Source document —
▼

56. Golden Ticket (Season 5, Episode 17) – Michael decides to put Golden Tickets – giving 10% off your orders for a year – in random boxes – and five of them end up with their biggest customer – the tickets offering no restrictions or conditions. David Wallace is mad, and out for blood, and Michael tries to get Dwight to fall on his sword – with a twist, of course. A wonderful Michael episode, as we watch him squirm in numerous ways, a good Dwight episode, who is torn between loyalty and self-preservation. Also, it’s an interesting Jim episode – normally, he tries to be above it all, and is amused/bemused by Michael – this is about as close as he gets to being pissed.
55. Shareholder Meeting (Season 6, Episode 11) – Michael is invited by the board to be up on stage during the shareholder meeting – where their shareholders are very angry, as they are pretty much on the verge of bankruptcy. He’s just supposed to sit there as the one branch manager turning a profit – but, of course, he cannot do that. It’s a situation full of awkwardness – that just ramps up when Oscar, who has been ranting about all the things they have done wrong, cannot find his voice when given the chance, or Dwight who concentrates on the line management skills. I will say, I love Michael telling off the CEO – even if it’s basically Michael at his most petulant childlike – he’s still not wrong.

▲

Exercise requirements —
A. Change "David Wallace" to "the CEO" in the passage of the episode descriptions that opens with the words containing "56. Golden Ticket" and closes with "to being pissed.", and write out that passage.
B. Answer these questions from the episode descriptions:
(i) What do the Golden Tickets give, and for how long?
(ii) How many of the Golden Tickets end up with the biggest customer?
(iii) Michael is up on stage at the shareholder meeting as what kind of branch manager?
The lines placed after this text have no role in any of this work.

Data extracts —
▼

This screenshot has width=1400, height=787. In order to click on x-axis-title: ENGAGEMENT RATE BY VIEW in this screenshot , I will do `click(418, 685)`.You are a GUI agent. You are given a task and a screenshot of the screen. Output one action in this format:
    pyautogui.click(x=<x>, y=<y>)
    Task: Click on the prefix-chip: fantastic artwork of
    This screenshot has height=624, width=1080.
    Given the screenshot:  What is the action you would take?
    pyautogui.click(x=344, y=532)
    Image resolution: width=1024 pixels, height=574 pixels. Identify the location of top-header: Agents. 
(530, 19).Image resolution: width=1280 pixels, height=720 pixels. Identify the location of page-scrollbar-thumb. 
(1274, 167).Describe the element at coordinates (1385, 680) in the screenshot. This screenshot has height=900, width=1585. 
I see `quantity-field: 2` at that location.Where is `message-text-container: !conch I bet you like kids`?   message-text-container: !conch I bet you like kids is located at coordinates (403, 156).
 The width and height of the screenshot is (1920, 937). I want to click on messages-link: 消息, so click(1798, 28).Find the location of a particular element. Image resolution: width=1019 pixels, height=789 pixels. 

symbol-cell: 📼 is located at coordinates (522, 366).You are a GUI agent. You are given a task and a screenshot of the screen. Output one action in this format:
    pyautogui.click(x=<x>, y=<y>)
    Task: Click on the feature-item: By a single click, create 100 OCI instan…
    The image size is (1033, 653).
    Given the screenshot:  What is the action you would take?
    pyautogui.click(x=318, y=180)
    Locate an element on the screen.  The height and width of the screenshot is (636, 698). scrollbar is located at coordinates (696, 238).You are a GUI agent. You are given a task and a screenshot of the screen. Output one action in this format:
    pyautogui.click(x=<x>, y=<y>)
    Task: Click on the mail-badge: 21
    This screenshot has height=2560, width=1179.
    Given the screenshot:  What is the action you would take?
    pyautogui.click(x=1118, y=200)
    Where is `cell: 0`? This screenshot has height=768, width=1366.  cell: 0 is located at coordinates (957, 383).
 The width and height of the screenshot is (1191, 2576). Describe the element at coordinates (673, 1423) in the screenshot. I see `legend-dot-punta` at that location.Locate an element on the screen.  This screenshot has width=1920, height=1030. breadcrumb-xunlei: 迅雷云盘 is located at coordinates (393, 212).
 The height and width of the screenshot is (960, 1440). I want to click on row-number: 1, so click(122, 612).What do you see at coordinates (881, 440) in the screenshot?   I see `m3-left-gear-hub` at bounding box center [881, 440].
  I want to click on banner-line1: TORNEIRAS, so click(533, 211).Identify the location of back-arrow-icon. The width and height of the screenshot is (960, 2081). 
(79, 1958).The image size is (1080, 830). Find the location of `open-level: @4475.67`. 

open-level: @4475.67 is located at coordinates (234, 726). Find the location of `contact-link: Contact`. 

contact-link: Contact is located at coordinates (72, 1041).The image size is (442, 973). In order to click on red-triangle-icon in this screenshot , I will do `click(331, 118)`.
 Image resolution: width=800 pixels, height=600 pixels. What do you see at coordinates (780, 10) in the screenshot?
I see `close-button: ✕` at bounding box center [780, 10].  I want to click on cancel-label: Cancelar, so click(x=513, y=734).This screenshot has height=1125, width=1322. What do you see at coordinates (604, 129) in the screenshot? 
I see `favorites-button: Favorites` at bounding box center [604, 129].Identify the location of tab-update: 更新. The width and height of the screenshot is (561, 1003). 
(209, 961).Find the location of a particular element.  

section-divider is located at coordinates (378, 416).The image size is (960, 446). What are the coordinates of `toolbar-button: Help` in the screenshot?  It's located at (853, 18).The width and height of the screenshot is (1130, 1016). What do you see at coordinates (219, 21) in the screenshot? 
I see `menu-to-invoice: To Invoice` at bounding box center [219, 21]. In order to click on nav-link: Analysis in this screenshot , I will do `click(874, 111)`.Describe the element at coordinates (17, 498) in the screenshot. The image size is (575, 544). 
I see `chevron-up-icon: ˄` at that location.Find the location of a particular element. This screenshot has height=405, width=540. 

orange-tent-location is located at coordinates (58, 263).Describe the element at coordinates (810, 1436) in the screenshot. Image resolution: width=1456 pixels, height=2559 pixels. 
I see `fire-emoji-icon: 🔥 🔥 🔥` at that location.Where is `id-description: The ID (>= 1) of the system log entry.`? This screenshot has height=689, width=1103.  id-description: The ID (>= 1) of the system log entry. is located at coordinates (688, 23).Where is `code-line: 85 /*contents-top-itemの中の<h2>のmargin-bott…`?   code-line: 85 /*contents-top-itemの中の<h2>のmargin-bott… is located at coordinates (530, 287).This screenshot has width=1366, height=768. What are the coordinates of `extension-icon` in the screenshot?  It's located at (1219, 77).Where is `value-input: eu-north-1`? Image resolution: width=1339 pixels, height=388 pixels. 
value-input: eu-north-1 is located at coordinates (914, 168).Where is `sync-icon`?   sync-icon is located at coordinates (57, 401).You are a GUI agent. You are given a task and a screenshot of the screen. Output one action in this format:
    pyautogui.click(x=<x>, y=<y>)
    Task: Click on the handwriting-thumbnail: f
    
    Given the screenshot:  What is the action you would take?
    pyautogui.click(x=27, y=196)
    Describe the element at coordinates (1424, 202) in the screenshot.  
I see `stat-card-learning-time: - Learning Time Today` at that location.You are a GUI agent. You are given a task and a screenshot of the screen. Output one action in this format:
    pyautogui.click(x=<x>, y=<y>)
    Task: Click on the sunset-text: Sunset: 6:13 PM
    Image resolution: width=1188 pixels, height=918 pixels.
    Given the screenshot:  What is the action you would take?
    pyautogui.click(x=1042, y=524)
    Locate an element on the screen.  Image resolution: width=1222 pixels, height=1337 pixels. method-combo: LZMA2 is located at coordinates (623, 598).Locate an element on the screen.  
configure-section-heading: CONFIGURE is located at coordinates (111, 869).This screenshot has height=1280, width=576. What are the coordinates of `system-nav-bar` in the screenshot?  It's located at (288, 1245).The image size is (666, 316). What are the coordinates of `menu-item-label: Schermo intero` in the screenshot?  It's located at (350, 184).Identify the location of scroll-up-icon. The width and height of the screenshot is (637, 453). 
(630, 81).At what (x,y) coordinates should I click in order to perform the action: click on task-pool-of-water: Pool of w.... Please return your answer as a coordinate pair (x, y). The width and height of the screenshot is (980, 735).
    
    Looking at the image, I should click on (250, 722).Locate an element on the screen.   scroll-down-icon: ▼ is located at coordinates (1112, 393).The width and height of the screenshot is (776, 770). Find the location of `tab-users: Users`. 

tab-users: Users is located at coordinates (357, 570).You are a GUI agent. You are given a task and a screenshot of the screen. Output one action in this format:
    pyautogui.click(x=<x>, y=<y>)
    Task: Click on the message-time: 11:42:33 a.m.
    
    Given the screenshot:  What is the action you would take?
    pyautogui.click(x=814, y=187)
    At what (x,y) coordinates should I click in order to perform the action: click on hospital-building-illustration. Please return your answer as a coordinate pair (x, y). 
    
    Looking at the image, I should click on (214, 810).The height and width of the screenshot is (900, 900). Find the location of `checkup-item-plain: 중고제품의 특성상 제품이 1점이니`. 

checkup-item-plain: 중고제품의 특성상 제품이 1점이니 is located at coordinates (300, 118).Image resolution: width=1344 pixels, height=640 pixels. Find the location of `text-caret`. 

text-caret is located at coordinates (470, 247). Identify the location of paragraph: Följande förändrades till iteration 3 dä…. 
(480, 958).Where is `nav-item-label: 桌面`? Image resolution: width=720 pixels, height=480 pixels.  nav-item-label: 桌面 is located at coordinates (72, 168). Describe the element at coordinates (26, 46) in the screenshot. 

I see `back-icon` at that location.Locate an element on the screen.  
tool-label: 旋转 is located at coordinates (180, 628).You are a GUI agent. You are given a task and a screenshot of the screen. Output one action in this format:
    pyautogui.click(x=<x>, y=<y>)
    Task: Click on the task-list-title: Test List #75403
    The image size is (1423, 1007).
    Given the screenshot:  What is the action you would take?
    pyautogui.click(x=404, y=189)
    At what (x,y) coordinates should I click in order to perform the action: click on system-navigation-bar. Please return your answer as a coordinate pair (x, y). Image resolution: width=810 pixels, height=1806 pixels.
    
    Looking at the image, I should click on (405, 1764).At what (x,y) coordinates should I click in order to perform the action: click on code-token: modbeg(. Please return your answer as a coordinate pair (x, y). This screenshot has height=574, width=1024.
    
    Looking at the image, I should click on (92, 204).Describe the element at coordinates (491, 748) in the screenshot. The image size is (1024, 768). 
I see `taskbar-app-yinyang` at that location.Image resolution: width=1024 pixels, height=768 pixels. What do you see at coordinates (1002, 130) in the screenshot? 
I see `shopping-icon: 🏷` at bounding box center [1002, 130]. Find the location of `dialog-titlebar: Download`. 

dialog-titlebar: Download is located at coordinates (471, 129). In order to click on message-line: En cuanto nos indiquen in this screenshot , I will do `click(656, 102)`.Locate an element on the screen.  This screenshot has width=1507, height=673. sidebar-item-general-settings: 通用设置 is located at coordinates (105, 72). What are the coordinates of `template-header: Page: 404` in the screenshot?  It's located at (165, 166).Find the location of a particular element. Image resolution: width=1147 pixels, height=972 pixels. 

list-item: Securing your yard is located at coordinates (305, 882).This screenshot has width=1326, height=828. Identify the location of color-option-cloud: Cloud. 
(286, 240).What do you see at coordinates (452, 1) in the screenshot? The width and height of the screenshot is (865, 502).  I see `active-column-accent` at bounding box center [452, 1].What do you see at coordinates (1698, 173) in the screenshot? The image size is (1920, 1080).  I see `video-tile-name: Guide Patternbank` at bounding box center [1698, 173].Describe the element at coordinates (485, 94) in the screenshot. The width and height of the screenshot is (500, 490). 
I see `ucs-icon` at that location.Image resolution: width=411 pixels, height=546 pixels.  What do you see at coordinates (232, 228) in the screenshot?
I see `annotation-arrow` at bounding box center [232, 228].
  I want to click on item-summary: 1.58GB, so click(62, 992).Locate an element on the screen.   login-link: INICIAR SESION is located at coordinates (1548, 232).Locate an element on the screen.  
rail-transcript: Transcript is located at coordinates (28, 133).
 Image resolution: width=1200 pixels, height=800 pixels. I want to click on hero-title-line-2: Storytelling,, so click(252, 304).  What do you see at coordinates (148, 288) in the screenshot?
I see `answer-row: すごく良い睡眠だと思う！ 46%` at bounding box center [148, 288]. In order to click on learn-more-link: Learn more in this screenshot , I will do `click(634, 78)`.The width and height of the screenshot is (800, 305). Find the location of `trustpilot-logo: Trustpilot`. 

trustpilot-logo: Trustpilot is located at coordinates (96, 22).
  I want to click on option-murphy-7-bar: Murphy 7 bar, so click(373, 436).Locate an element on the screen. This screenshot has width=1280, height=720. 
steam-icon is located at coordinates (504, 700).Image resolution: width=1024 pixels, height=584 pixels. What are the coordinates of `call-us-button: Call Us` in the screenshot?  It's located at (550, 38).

▲

List of solutions —
A.
56. Golden Ticket (Season 5, Episode 17) – Michael decides to put Golden Tickets – giving 10% off your orders for a year – in random boxes – and five of them end up with their biggest customer – the tickets offering no restrictions or conditions. the CEO is mad, and out for blood, and Michael tries to get Dwight to fall on his sword – with a twist, of course. A wonderful Michael episode, as we watch him squirm in numerous ways, a good Dwight episode, who is torn between loyalty and self-preservation. Also, it’s an interesting Jim episode – normally, he tries to be above it all, and is amused/bemused by Michael – this is about as close as he gets to being pissed.

B.
(i) 10% off orders, for a year.
(ii) Five.
(iii) The one branch manager turning a profit.